Curation Policy

From BugSigDB

Microbial Signature Curation Project Policy[edit]

Scope of BugSigDB[edit]

BugSigDB is a comprehensive database of microbial signatures which enables comparison of microbiome studies to previously published results. In general, the scope of papers that BugSigDB is intended to represent includes:

  • microbiomes associated with any host (if your host of interest is not yet listed here, ask an administrator to add it)
  • differential abundance between different conditions (for example experiment vs control, case vs control, time 1 vs time 2, high exposure vs low exposure). There are rare exceptions to this rule, such as the Body site-typical microbiome signatures for human children and adults.
  • both peer-reviewed results and pre-prints are allowed.

Curation workflow[edit]

The basic workflow for curation of a new study is as follows:

Curation workflow

Add a new study[edit]

  • Add a Study. If a PubMed ID is available, enter it and you do not need to enter the DOI or URI. Mark the page complete + save page.
  • Add a new Experiment

Study Design[edit]

Study Design
Design Experimental or Observational Characteristics Example
Case-Control Observational Participants are selected for study based on whether they have (cases) or do not have (controls) the exposure or health outcome of interest. A subset of a larger prospective cohort study or cross-sectional observational study, where participants are selected based on an exposure or health outcome of interest, becomes a "nested" case-control study (Cigarette smoking and the oral microbiome in a large study of American adults).

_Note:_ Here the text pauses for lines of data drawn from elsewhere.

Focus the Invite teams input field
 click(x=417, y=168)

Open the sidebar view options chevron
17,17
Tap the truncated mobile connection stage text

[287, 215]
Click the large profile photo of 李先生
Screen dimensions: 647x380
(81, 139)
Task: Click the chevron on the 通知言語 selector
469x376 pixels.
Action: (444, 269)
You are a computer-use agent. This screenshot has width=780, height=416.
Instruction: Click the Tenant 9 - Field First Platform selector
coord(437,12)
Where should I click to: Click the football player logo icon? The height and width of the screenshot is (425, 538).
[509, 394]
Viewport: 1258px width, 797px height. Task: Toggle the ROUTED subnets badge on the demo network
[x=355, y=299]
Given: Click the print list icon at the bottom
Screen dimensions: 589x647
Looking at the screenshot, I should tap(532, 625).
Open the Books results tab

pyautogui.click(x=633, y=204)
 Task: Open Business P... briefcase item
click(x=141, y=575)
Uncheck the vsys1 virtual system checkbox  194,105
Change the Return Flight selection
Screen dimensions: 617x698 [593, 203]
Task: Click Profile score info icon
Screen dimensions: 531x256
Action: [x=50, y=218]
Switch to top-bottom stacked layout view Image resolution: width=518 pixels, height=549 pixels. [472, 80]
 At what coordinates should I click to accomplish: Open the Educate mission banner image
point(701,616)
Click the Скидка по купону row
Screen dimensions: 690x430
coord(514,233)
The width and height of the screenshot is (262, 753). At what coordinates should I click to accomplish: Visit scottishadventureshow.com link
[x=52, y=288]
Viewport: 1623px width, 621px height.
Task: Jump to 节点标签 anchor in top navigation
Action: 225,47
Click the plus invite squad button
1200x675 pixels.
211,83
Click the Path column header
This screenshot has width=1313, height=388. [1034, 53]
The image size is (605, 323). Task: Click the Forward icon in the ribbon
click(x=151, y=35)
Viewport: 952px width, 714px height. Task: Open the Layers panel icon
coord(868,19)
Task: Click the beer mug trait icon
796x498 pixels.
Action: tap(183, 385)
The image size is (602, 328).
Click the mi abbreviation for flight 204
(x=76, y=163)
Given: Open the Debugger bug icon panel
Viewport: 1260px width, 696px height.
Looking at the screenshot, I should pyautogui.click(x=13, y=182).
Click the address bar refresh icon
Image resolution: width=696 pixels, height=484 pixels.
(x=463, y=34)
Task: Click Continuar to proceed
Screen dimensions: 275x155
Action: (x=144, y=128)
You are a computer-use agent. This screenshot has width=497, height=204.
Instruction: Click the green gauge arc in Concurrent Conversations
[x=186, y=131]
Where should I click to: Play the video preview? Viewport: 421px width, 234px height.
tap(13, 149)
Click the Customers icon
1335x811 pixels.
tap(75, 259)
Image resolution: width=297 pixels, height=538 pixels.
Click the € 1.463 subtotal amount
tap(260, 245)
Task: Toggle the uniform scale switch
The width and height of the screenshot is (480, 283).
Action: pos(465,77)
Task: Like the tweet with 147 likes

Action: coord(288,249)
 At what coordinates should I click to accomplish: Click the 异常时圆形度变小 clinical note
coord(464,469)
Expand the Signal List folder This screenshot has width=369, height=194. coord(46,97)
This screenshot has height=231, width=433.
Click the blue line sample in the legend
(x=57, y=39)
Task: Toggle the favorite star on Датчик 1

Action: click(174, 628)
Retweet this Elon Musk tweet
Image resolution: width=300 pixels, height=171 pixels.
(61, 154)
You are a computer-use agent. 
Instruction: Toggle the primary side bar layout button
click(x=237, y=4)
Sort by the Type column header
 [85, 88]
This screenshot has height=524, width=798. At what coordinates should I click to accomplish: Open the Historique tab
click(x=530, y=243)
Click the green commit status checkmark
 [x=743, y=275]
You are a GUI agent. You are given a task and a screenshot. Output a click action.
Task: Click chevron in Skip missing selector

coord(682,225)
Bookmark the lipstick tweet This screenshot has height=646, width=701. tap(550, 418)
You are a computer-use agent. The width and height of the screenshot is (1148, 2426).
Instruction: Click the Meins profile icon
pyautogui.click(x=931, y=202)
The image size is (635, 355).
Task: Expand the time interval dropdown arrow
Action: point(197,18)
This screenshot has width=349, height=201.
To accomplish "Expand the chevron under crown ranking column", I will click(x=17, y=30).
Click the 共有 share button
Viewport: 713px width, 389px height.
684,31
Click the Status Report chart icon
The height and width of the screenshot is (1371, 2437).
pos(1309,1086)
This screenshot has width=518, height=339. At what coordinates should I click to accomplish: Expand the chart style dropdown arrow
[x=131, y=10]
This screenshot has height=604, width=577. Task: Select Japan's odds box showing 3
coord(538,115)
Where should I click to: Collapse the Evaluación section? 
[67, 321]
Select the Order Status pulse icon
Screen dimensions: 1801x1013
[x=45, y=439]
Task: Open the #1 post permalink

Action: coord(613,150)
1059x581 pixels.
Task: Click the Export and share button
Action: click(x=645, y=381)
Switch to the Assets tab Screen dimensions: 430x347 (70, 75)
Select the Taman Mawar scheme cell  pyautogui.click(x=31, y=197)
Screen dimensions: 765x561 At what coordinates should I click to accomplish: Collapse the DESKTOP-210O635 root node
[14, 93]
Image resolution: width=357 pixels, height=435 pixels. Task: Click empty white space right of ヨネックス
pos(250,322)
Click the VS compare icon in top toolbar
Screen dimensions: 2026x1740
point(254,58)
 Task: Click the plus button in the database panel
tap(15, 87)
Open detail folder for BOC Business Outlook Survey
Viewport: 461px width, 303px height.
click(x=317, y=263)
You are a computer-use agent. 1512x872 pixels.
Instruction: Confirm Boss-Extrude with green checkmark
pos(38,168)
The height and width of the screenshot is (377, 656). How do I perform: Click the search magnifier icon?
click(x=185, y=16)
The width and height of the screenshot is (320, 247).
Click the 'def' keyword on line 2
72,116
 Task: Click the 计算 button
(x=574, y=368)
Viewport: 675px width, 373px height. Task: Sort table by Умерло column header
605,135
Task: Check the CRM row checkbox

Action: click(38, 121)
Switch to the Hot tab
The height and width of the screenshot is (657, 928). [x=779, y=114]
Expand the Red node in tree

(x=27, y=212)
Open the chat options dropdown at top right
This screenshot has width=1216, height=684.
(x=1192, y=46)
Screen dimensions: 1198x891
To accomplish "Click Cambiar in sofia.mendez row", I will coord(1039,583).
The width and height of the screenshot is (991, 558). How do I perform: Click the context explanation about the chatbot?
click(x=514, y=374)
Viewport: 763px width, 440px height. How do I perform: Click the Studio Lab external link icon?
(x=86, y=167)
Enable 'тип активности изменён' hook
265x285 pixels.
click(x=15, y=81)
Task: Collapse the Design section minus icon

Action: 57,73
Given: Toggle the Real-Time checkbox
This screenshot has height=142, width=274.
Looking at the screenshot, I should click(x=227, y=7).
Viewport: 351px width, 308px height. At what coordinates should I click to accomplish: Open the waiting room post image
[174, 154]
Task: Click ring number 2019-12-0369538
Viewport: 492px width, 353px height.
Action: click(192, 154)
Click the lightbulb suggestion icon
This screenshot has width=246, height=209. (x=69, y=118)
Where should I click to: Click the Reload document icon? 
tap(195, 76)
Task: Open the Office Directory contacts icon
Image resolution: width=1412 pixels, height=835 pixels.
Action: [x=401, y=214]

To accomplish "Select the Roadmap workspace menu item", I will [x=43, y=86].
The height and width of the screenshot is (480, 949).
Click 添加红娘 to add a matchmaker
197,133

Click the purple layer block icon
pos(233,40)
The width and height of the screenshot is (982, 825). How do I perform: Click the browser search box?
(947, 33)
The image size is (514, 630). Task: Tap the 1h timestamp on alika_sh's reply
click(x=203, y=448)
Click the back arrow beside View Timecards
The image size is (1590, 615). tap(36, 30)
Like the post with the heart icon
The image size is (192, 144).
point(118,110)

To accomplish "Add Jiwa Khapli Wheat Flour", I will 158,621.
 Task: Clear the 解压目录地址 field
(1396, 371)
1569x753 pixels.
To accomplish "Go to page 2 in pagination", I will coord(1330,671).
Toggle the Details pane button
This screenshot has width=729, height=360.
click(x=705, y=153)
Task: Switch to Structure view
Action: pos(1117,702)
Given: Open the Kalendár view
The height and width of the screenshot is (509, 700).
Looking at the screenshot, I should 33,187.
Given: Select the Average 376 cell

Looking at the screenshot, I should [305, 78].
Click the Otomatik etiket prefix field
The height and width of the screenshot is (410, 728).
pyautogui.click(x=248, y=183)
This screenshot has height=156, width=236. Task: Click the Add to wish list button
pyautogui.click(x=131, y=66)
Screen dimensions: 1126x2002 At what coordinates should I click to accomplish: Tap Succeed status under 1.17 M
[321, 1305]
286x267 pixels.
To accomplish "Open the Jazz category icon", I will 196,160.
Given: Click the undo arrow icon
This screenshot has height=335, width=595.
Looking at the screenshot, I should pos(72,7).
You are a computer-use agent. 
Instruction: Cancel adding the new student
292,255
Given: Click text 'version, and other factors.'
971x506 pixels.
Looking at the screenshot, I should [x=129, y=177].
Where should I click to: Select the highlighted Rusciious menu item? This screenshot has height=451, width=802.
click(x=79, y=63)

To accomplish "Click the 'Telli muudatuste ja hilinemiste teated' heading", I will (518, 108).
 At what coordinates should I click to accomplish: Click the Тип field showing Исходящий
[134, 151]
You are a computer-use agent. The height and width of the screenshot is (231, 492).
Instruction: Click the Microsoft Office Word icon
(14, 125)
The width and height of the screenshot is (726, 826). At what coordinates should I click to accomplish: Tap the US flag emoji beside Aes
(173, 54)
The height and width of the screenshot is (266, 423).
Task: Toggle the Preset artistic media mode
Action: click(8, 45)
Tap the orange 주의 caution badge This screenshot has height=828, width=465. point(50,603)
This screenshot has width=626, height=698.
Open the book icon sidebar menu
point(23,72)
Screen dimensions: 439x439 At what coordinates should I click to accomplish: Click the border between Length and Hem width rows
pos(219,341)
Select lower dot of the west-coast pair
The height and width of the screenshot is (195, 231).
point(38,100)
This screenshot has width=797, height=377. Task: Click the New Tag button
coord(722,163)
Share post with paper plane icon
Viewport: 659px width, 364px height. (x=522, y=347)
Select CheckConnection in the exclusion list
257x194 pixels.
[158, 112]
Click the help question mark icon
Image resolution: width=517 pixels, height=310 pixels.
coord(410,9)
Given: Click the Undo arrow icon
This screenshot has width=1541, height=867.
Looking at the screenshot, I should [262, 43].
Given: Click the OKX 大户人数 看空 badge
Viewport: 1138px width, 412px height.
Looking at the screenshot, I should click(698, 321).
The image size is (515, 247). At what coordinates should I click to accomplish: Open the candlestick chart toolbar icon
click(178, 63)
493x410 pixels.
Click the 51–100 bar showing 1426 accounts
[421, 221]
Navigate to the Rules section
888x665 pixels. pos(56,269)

A comparison of the oral microbiomes of heavy smokers to non-smokers
Cross-sectional observational, not case-control Observational Cross-sectional observational refers to comparison of different individuals at a point in time, based on observation of their exposure or health outcome of interest. Unlike a case-control, participants are not selected based on this exposure or health outcome - such as an analysis of pack-years of lifetime cigarette exposure that includes participants regardless of smoking history and current smoking status. Individuals can also be compared based on some socio-demographic characteristics (race, educational level, towns, hospitals, etc.) - such as a population-based New York study where the oral microbiomes of different individuals were compared based on various sociodemographic characteristics such as race/ethnicity, family income, education, sex. Sociodemographic variation in the oral microbiome
Randomized Controlled Trial (RCT) Experimental An RCT is a study where participants are randomized to receive a treatment (generally a drug, therapy, diet, etc.) The defining characteristic is that the treatment or exposure is assigned intentionally and randomly to participants by the researchers, not that the study occurs in a clinic. Habitual dietary fibre intake influences gut microbiota response to an inulin-type fructan prebiotic: a randomised, double-blind, placebo-controlled, cross-over, human intervention study
Laboratory Experiment Experimental This type of study is often done using animal models, such as rats, pigs, mice, etc. The defining feature is that the researcher controls the contrast of interest, rather than just observing it, under controlled laboratory conditions. Effects of smoking on the lower respiratory tract microbiome in mice
Time series / longitudinal observational Observational The defining characteristic of this study design is an analysis comparing repeated observations of the same participant over time. This can be before and after an event or at multiple times. This analysis could be performed within a prospective cohort study, but the analysis over time or before and after event attribute distinguishes this from the Prospective Cohort design. A comparison of the infant gut microbiome before versus after the start of the covid-19 pandemic
Prospective Cohort Observational In prospective cohort studies, participants are recruited based on a common characteristic (biomarkers, residence, clinical variables, etc.) and they're followed up over time. Over time, some participants in the cohort develop the condition of interest (cases) and some participants don't (controls). Respiratory Tract Dysbiosis Is Associated with Worse Outcomes in Mechanically Ventilated Patients
Meta-analysis Either Meta-analysis attempts to pool information from all available, relevant literature or data to inform its conclusions. Pooling of e.g. two datasets or subsets collected by the authors doesn't count. Pooling of metagenomic studies of Colorectal Cancer to identify biomarkers

Create an Experiment[edit]

  • Associated with high and low bacterial abundance
  • When one study has more than one contrast, duplicate the experiment.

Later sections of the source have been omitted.